— begin Records supplied —

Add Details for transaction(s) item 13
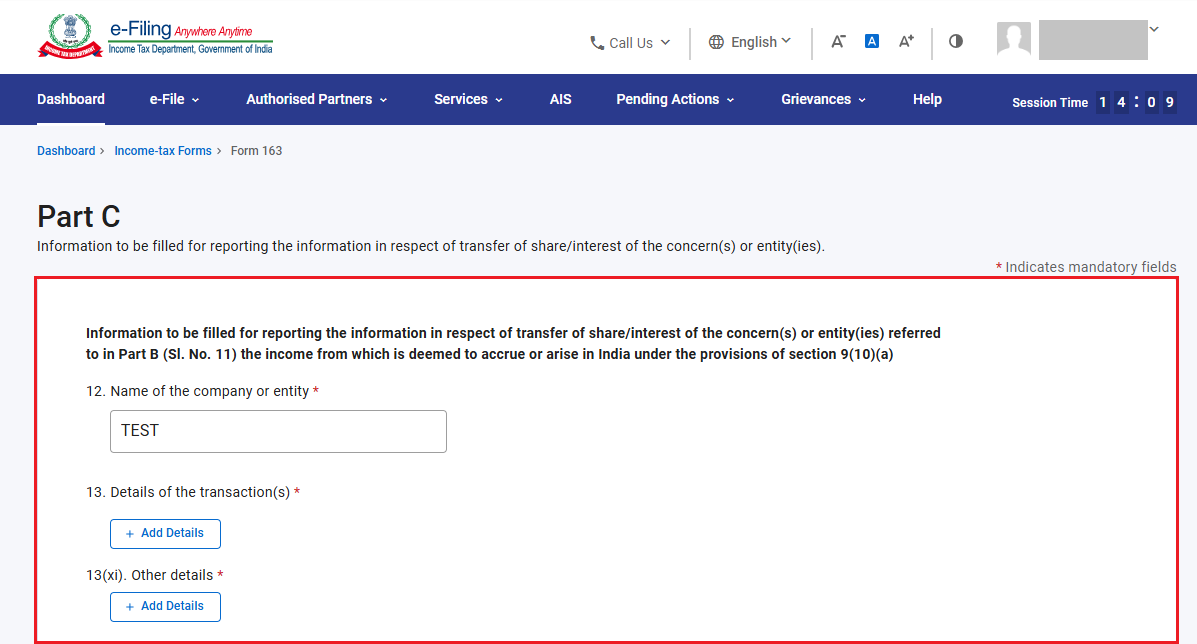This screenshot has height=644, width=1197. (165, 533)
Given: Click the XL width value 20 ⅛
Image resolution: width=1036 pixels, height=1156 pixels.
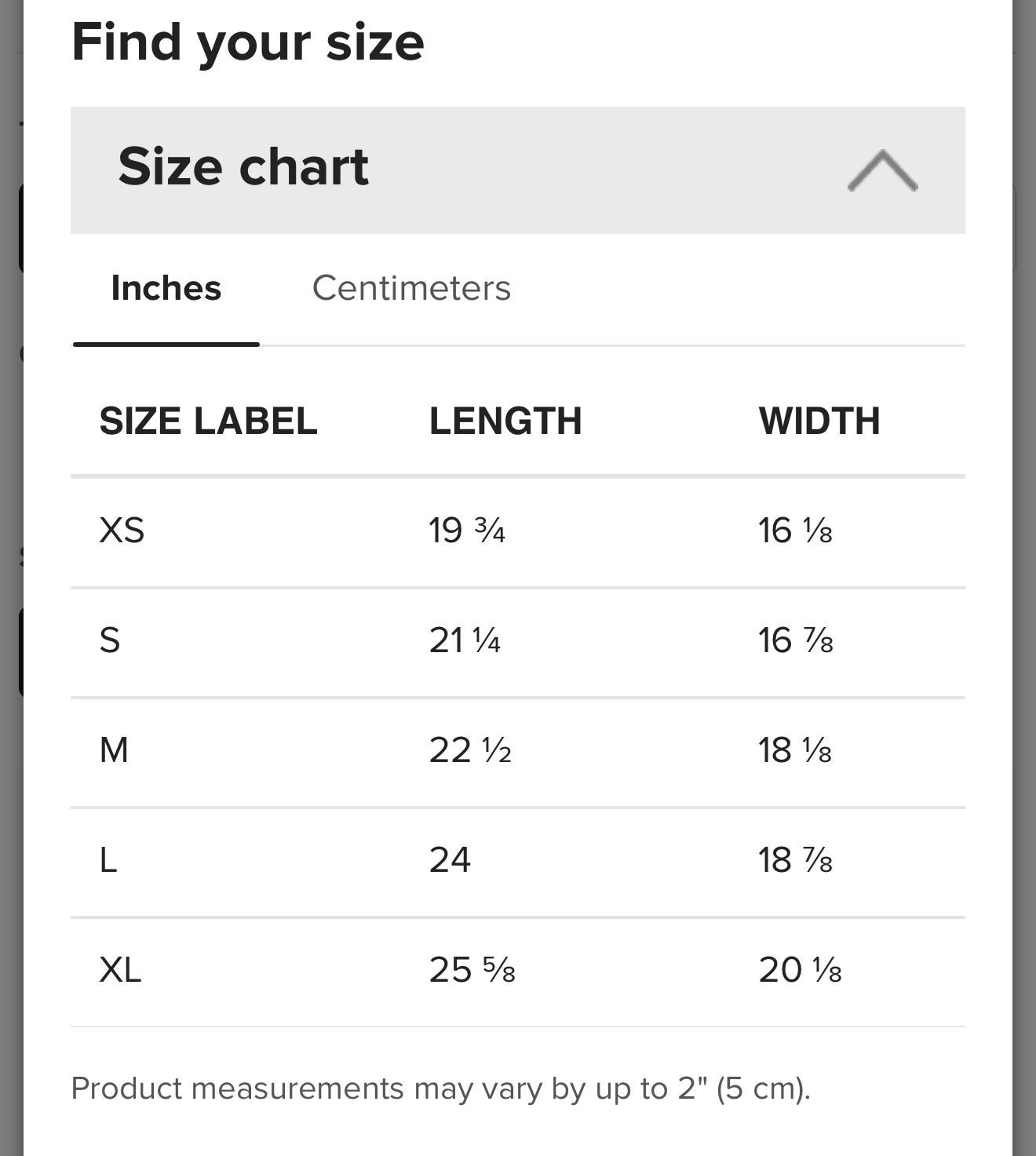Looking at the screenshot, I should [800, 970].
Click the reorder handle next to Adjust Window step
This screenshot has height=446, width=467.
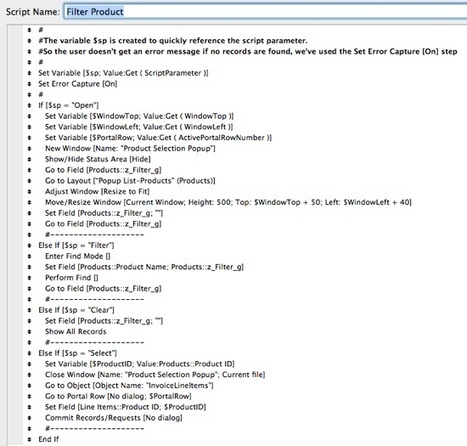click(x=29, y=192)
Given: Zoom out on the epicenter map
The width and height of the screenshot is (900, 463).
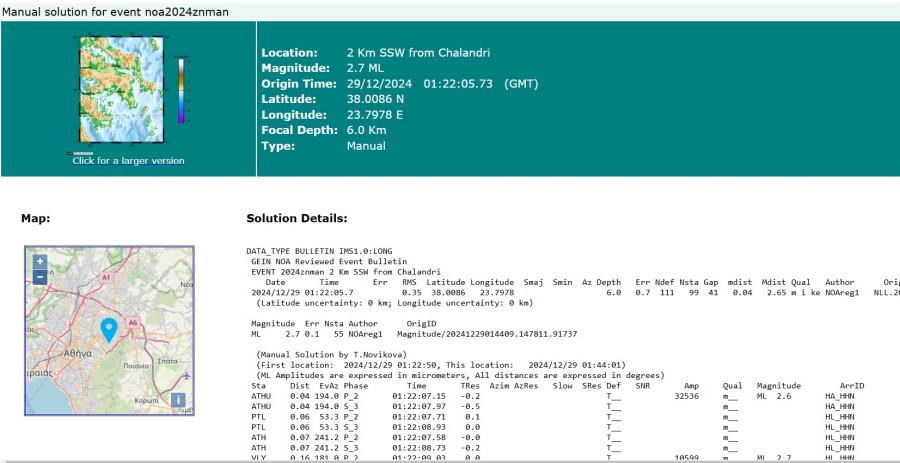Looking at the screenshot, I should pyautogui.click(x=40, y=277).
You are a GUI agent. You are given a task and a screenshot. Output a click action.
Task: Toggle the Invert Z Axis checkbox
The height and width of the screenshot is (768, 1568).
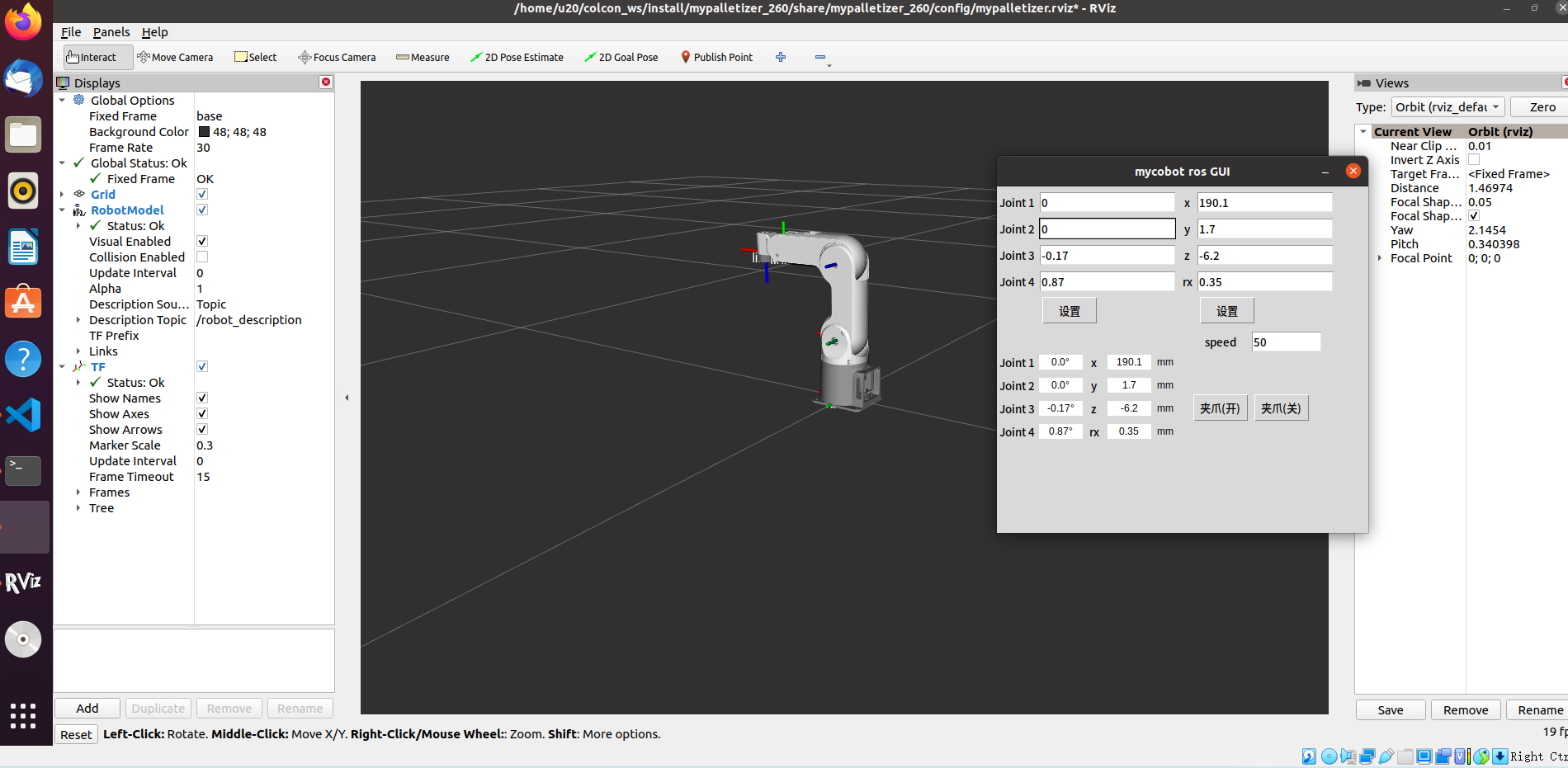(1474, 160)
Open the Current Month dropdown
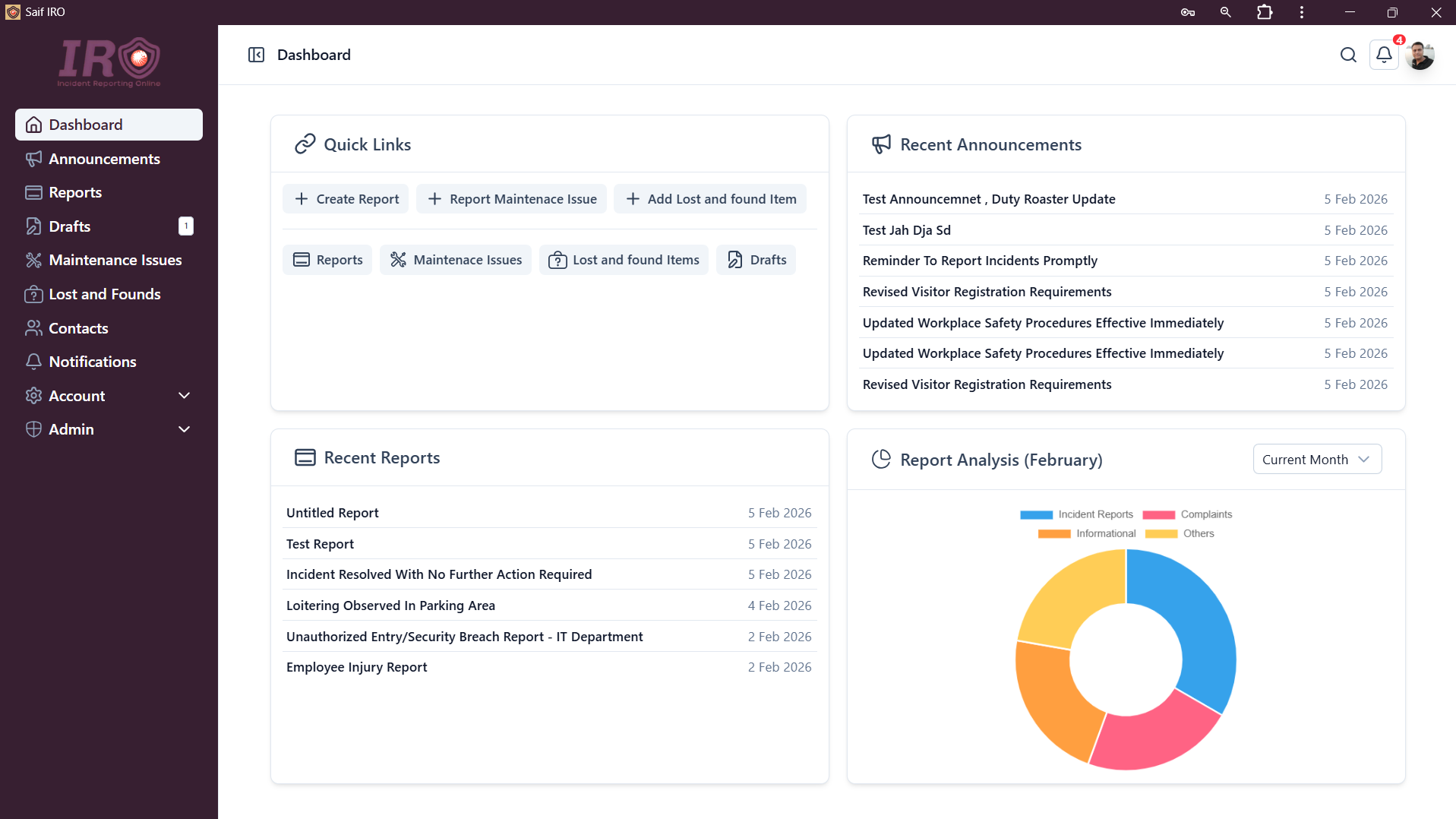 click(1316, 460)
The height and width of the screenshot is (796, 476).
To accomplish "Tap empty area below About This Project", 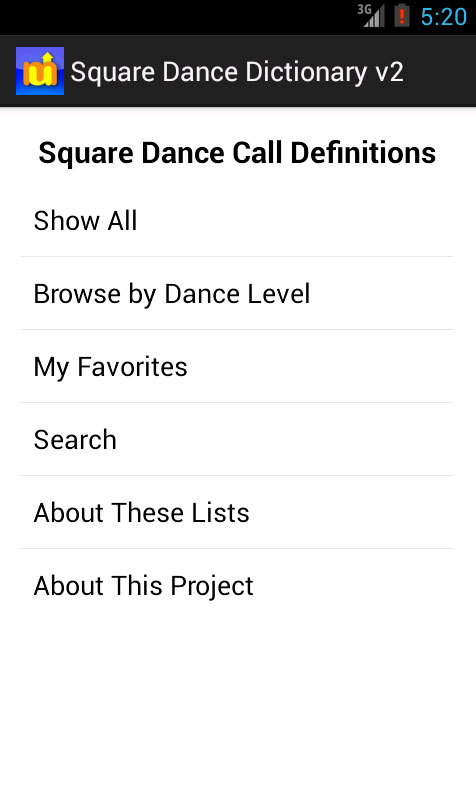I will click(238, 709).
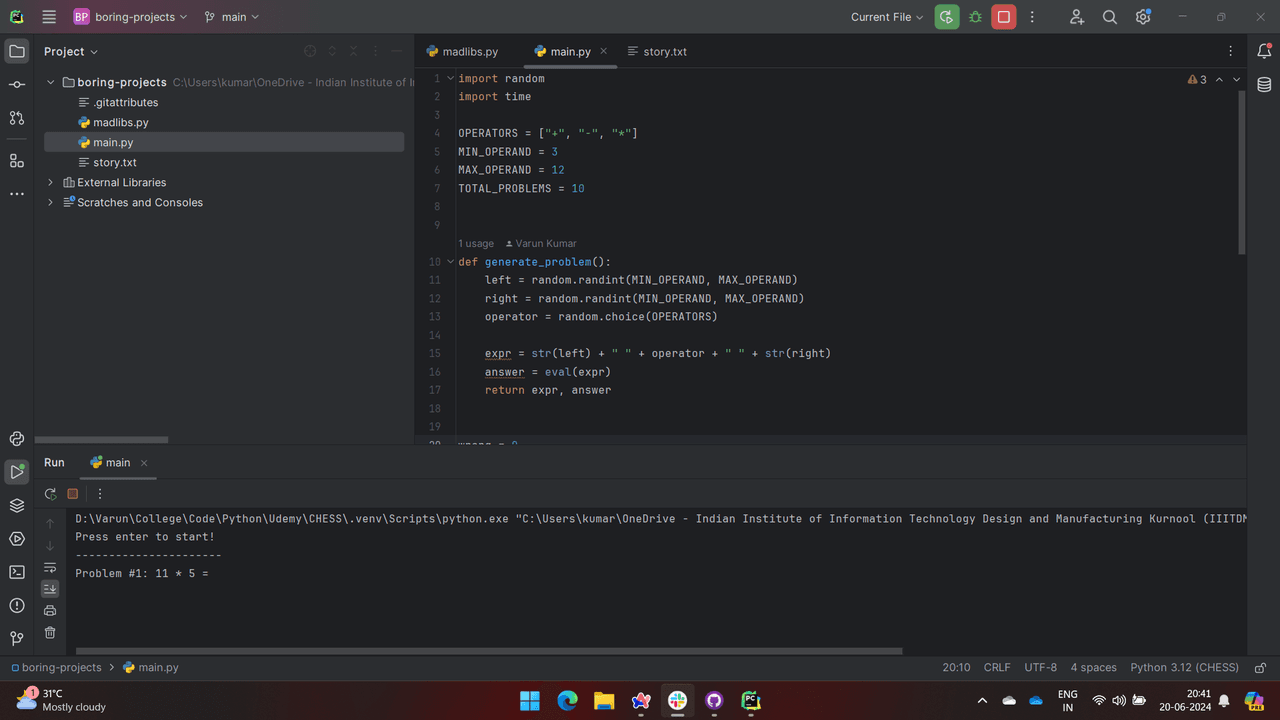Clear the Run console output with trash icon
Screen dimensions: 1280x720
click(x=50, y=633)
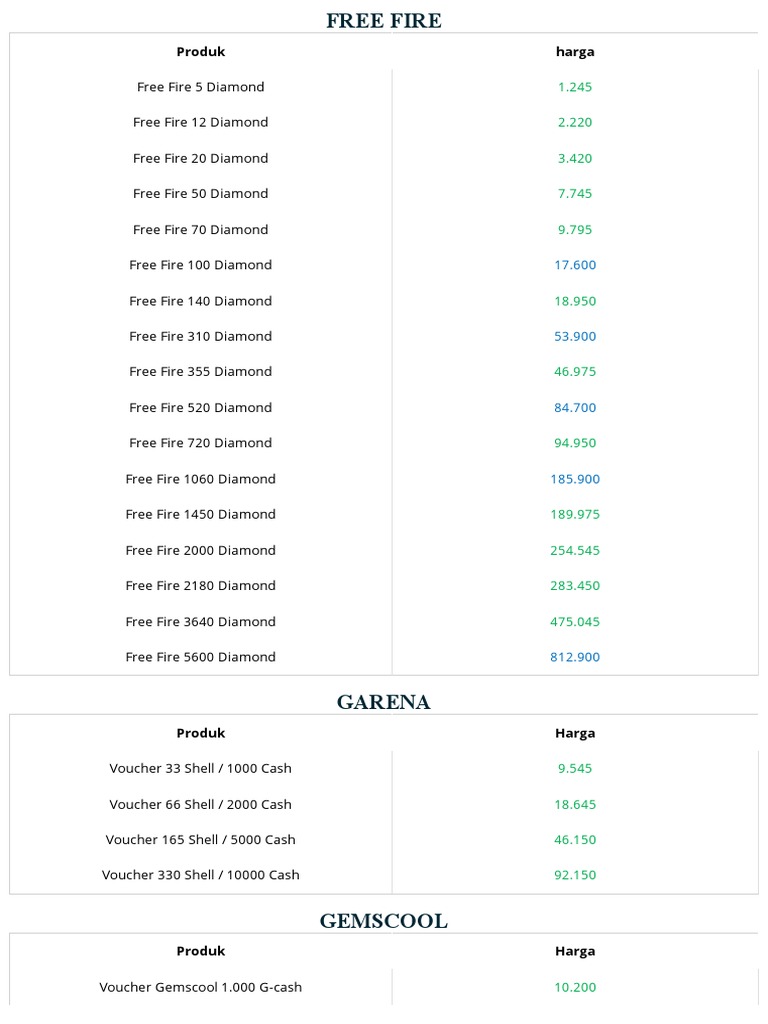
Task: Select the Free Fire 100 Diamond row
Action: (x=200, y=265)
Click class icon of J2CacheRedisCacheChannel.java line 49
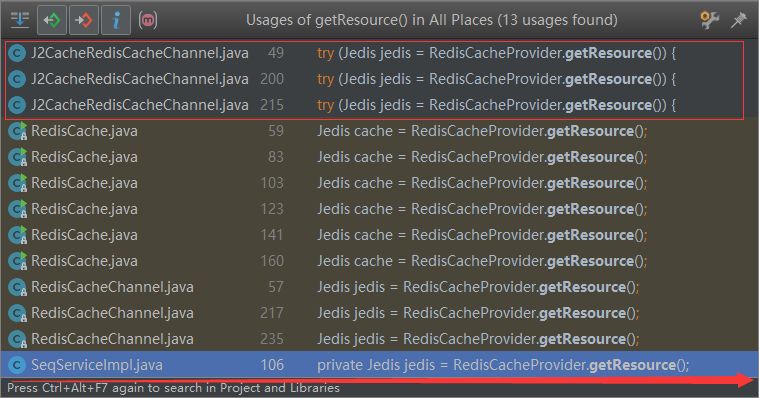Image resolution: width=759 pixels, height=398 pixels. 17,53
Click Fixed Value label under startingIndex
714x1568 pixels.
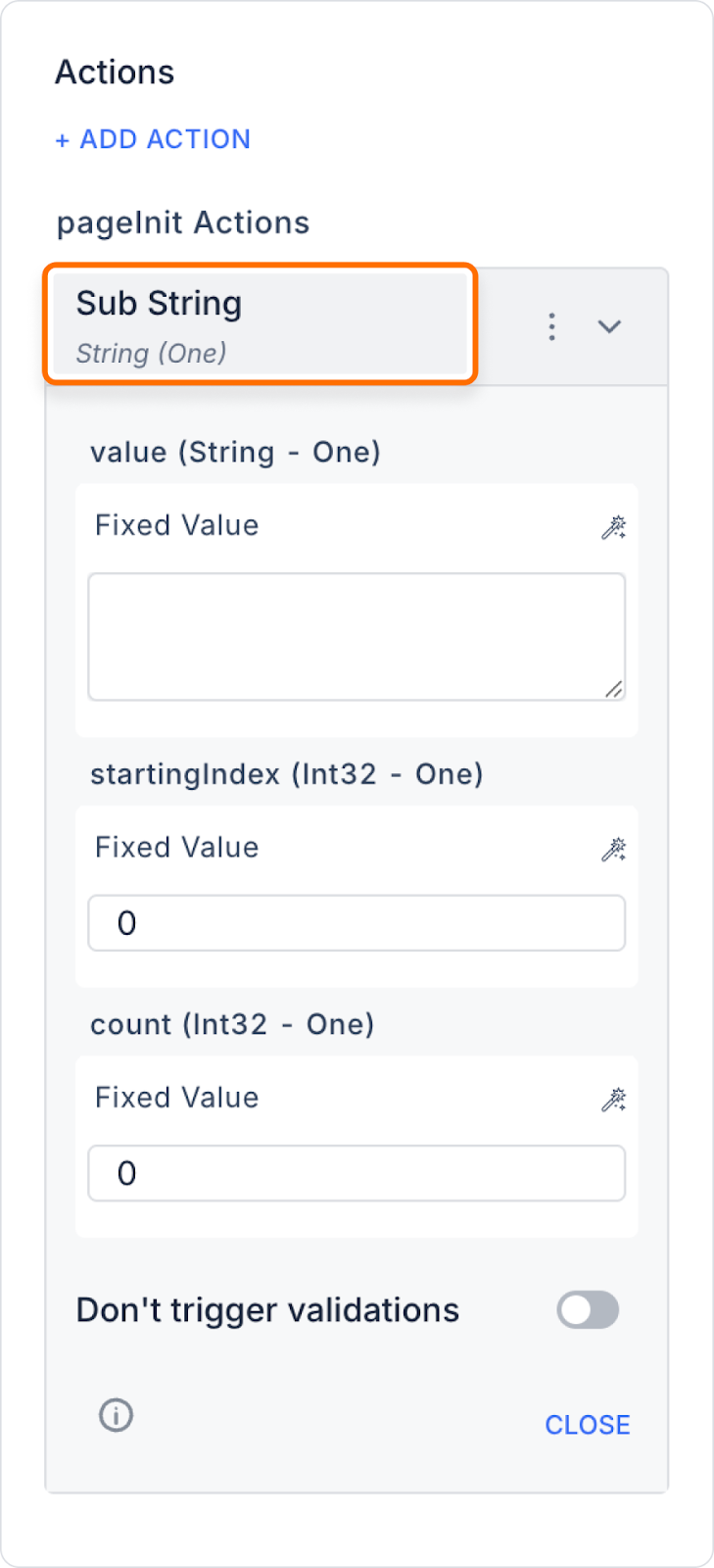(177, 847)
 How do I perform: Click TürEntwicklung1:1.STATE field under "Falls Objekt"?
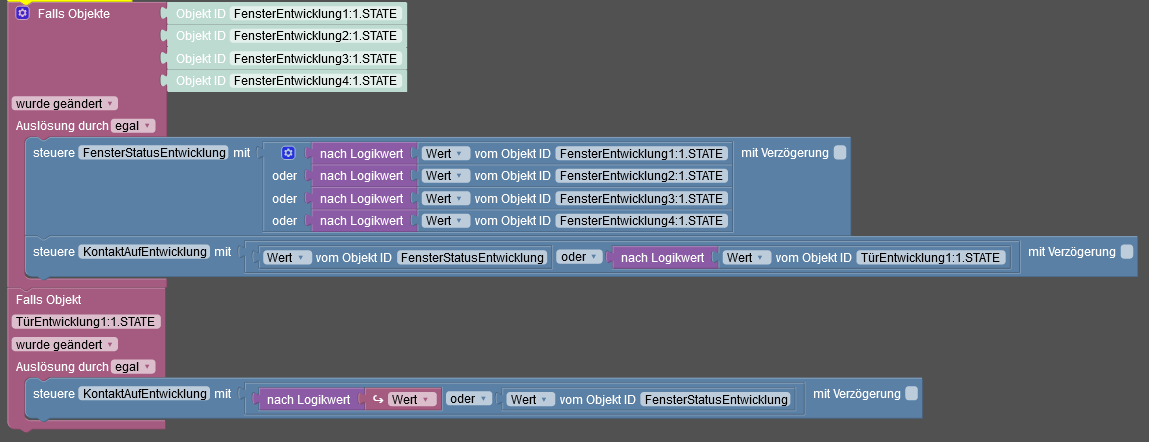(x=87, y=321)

— end Records supplied —

* _Directive_
Transfer the lines from the one containing "How do I perform: Click" through the end of the items, both ends included, into your answer, adding 3 to every number in the coordinates and omitting the pictures.

* _Response to the task_
 How do I perform: Click TürEntwicklung1:1.STATE field under "Falls Objekt"?
(x=90, y=324)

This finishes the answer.